The directive also understands double quoted strings and “unrolls” them to their individual character values. For example:

.DB 'ABC', 10, 13, "DEF"

This will be unrolled to the equivalent 65,66,67,10,13,68,69,70, automatically.

If a .DB is not preceded by the definition of a label, it is very difficult to address the memory it points to. To do that, continue reading on “Labels”.

Labels

Labels are defined by an identifier, terminated by a colon (:). Labels are not translated to ASM directly, but they cause the assembler to “note” the memory offset where a label was defined in a table of symbols, similar to the one established by .EQU directives (but separate).

When the assembler encounters a label as a parameter of a command, it substitutes its symbol for the memory address it points to. This is incredibly useful in two situations:

  1. Branching commands (e.g.
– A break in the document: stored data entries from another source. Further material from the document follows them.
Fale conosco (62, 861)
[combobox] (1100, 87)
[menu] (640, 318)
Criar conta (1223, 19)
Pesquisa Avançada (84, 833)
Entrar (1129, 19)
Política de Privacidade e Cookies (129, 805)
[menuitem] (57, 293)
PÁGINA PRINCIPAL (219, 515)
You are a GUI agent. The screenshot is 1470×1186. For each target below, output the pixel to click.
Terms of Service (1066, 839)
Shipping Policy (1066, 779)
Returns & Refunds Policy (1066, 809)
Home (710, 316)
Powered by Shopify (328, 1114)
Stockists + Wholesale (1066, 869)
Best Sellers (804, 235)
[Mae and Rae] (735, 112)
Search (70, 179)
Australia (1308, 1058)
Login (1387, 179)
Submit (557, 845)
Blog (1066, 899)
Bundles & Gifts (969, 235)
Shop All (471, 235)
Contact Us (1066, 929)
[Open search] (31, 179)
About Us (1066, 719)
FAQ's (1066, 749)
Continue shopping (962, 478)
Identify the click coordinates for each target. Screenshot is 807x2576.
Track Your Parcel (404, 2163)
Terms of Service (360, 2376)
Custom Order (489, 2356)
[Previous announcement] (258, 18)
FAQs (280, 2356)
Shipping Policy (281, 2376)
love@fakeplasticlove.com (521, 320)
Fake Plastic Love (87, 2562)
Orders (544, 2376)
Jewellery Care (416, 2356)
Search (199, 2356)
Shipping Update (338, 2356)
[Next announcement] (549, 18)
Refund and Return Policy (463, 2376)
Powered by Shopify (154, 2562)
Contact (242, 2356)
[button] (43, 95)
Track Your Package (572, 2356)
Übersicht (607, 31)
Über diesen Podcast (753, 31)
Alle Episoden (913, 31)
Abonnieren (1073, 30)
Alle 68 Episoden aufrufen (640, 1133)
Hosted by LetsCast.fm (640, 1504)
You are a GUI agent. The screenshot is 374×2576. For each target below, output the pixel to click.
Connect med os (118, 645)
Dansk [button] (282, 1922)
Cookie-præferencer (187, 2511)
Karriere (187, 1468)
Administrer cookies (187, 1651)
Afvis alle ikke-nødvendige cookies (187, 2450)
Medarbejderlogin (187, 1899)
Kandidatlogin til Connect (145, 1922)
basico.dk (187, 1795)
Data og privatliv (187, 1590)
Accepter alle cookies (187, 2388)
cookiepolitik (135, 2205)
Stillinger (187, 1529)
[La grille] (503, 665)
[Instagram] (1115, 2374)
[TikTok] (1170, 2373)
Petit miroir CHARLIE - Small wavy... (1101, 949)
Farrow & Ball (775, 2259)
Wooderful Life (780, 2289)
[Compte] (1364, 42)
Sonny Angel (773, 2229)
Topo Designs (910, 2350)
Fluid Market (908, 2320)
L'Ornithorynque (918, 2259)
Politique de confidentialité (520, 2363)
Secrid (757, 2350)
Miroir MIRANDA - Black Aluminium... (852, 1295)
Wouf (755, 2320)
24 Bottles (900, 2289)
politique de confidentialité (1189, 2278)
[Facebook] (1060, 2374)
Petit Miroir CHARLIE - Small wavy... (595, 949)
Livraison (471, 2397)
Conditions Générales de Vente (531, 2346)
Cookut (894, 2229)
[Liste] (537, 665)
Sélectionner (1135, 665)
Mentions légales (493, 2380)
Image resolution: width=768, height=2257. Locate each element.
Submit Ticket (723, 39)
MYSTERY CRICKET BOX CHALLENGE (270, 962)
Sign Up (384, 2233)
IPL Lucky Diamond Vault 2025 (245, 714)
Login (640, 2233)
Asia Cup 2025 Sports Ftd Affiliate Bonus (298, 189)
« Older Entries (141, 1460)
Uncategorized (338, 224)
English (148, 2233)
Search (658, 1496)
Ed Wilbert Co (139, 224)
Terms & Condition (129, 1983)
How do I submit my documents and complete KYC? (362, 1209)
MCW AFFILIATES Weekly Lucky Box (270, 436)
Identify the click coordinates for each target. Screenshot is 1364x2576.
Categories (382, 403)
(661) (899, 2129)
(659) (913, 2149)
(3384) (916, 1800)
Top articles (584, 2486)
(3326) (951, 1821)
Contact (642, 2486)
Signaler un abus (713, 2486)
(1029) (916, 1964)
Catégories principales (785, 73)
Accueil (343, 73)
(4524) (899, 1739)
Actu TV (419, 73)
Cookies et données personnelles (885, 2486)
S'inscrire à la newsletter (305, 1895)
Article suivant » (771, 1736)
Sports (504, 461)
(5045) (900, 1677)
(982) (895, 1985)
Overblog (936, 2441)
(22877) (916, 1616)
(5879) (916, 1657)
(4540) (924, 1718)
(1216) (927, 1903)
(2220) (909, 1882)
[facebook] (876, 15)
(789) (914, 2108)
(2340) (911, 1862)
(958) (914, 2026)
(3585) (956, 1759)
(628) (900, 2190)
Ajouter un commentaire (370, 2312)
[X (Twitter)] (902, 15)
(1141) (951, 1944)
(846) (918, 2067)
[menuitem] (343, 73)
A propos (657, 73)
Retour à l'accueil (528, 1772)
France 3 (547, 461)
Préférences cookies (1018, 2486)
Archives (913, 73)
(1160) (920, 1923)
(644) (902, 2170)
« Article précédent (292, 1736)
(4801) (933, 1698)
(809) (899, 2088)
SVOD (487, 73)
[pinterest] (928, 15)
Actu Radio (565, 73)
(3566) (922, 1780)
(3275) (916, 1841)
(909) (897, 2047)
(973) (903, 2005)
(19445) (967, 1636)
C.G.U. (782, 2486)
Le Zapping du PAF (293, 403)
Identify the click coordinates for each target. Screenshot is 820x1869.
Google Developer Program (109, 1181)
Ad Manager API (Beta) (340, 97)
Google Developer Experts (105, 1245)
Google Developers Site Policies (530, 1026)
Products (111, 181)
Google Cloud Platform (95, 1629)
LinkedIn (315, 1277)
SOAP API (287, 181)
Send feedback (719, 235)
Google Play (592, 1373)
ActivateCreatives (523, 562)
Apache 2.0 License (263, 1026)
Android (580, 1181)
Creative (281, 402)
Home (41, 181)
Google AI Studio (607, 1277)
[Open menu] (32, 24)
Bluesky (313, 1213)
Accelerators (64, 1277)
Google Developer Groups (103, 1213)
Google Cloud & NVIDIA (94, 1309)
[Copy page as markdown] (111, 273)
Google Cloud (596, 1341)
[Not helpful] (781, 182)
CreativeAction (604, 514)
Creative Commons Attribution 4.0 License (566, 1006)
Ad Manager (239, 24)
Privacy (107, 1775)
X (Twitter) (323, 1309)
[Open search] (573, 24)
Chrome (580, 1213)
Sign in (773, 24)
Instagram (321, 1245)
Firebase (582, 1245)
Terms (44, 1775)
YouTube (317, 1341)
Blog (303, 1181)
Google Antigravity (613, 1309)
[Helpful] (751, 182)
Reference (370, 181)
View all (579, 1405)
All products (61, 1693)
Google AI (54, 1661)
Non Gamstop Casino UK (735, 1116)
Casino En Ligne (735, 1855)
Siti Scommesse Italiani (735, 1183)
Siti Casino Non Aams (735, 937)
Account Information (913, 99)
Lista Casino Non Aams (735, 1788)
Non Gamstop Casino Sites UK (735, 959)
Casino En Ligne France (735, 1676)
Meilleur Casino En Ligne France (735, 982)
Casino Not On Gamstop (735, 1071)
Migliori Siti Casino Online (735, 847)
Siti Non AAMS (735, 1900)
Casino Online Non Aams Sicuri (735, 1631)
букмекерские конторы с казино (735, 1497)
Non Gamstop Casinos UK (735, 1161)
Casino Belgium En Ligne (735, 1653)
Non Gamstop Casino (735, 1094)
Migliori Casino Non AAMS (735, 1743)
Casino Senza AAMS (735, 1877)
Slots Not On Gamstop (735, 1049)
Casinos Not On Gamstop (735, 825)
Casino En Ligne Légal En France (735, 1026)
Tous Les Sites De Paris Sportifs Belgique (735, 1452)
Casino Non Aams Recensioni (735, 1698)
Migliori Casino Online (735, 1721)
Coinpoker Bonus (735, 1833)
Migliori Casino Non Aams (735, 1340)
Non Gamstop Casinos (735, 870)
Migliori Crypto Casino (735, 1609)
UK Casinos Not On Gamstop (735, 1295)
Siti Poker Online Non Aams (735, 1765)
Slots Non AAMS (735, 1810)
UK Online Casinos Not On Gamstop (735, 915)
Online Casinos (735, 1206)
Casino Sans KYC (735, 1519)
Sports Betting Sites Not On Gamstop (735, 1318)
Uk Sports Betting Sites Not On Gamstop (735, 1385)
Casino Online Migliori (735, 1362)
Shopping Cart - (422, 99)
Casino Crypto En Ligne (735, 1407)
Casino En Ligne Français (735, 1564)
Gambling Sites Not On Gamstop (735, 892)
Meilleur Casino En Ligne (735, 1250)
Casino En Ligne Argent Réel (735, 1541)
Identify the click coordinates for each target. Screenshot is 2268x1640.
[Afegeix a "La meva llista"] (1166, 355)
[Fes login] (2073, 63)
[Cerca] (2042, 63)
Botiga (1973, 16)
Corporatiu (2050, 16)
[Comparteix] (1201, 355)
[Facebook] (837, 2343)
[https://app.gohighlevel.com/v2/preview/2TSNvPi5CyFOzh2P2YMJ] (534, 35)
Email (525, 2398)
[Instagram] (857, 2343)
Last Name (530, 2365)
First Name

JUMP)

  2. Memory offsets as targets to memory copy commands

The branching use case is the most straightforward, consider the following example:

start:
NOP
NOP
NOP
JUMP start

This will effectively trap the CPU into repeated cycles of NOP operations.

In this case, when the assembler first encounters start, it notes down its memory offset and when it encounters it again as the argument to JUMP it substitutes it for whatever offset it points to.

The use of labels as targets to memory copy commands is similar but more interesting. Consider the following snippet for example:

COPYLR 1 r0
r0:
.DB 0

Here, r0 is used as a “target” for COPYLR and it will substitute r0 for the memory offset where a plain 0 has been reserved through the use of a .DB directive.

For more illustrative examples of .DB, see section Advanced Digirule 2 Programming

Digirule 2 Instruction Set

Note

The current version of dgtools supports the latest model too (Digirule 2U) but the instruction set will be adjusted to the final after its release.

The Assembly language that Digirule 2 executes is detailed in the PDF user manual that accompanies the hardware and is also available here.

An overview of the instruction set is provided here with the instructions grouped according to function:

Flow Control

Memory

Arithmetic

Logic

Other

HALT

COPYLR

ADDLA

ANDLA

NOP

DECRJZ

COPYLA

ADDRA

ANDRA

SPEED

INCRJZ

COPYAR

SUBLA

ORLA

BCRSC

COPYRA

SUBRA

ORRA

BCRSS

COPYRR

SHIFTRL

XORLA

JUMP

CBR

SHIFTRR

XORRA

CALL

SBR

DECR

RETLA

INCR

RETURN

  • HALT, RETURN, NOP are 1 Byte instructions.

  • COPYLR, COPYRR, BCRSC, BCRSS are 3 byte instructions.

  • All other instructions are 2 byte instructions.

In addition, dgasm will substitute constants and labels with their content if they were to be used as arguments in these instructions.

For example, the following two snippets are equivalent:

COPYLA 1
.EQU a=1

COPYLA a

Comments

Any sequence of characters preceded by a hash symbol (#) is completely and utterly ignored by the assembler.

Comments can appear at the beginning of a line:

# And in this way it is also possible to define
# comments that expand to more than one lines

Or, they can appear inline with code:

COPYLA 1 # Copies the literal 1 to the Accumulator and also shows here the use of an inline comment.

Comments, although parsed, are not processed at all by dgasm.

Comments are there for the use of humans, not machines. Comment frequently and write for comprehension not out of obligation.